When Prosper Villac a rice miller, bought a pair of Gold Slippers for Titine, a singer in a night club, he could neither have foreseen her murder nor that he would become a suspect. On the verge of his engagement to Victorine, whose grandfather brought her to his house in Louisiana after many years in Europe, Prosper curses himself for his brief involvement with Titine.
Victorine ends with a satisfying twist in the tale which takes the reader by surprise. Parkinson Keyes novels always sweep me back into the past with their vibrant characters and the interesting descriptions of the Southern States in the U.S.A in times gone by. Re-reading Victorine after many years has inspired me to re-read Parkinson Keyes other novels, including old favourites such as The River Road and Larry Vincent.

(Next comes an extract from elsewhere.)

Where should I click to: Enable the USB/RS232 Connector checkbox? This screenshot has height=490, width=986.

***Nan (Apr 22, 2020 - 4 of 5 Stars) really liked it:*** a little dated perhaps, but a good story. May help to have an appreciation of southern Louisiana.

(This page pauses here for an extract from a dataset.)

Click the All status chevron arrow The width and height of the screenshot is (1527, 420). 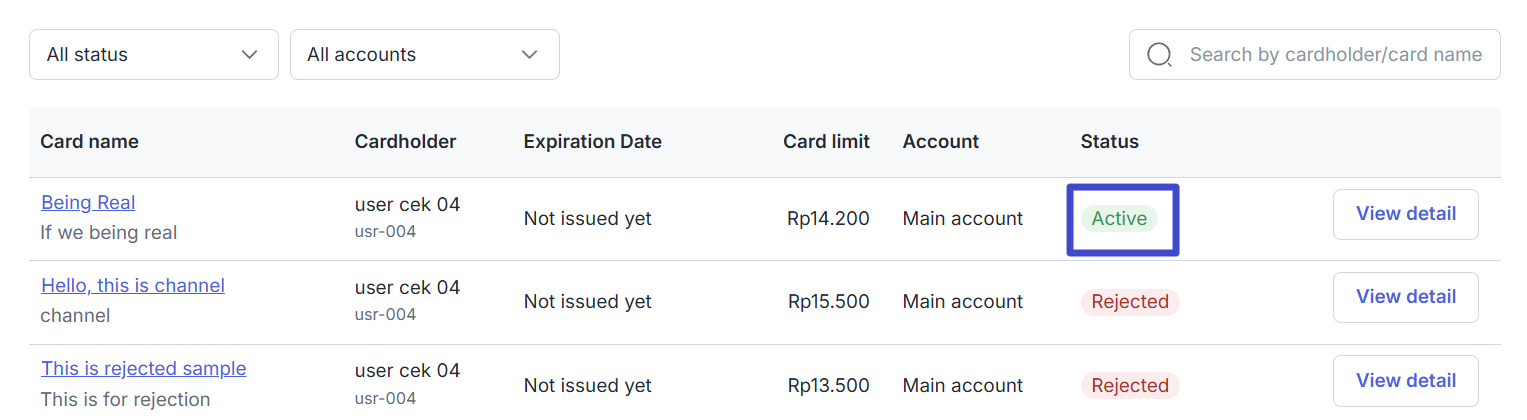coord(250,55)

***Judy (Mar 18, 2011 - 2 of 5 Stars) it was ok. Recommends it for: Fans of historical romance novels
Shelves: 20th-century-fiction, books-from-1958***
I thought I was done with Frances Parkinson Keyes bestsellers after completing my 1957 reading list, but it turns out there was one more to go. She went on writing novels until 1970 but Victorine, at #10 in 1958, was her final bestseller. She is not too bad but not good enough to add to my list of authors to follow.

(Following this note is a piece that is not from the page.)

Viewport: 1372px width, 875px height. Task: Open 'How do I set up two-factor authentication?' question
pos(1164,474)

Victorine is a sequel to Blue Camellia which you can find in my list of books from 1957. It was one of her better novels and is set in Louisiana during the time when rice was first developed as a crop there. In that novel Lavinia, the heroine, had two children who in Victorine are grown and ready to get married. Prosper, the son, falls in love with Victorine, an impossibly perfect woman. But Proper's fling with a Creole dancer at the local tavern involves him as a suspect when the dancer is murdered.
The solving of the murder mystery keeps the story going and saves it from being another dull romance novel
***Jamie (Nov 06, 2012 - 1 of 5 Stars) did not like it:* I did not finish this book; I read 200 pages of it and decided I could return it to the library without knowing the end**. I really liked Frances Parkinson Keyes' other book (Dinner at Antoine's). This book is not nearly as good. It has one of those terrible romances in which the two parties hate each other and then overnight love each other for no reason at all. They then share ridiculously over the top pronouncements of love in the face of adversity. It's all just a little too much. And by a little, I mean a lot.
***Katrina (Apr 23, 2011 - 3 of 5 Stars) liked it: Recommends it for: Helen and Anneliese***
I found this paperback while visiting my grampa in Escondido. Loved it! There is nothing like an old romance novel to suck you in. Just turn off your literary critique button before opening this book and take it for what it is: "Hypnotic," Chicago Tribune and "...permeated with an element of mystery," Burlington Free Press.
***Judy (Mar 09, 2016 - 2 of 5 Stars) ''it was ok'' Shelves: fic-historical-us:*** Up until I read this, I thought all of the works by Keyes were wonderful. This one was a disappointment. Not much to it. A soap opera in book form.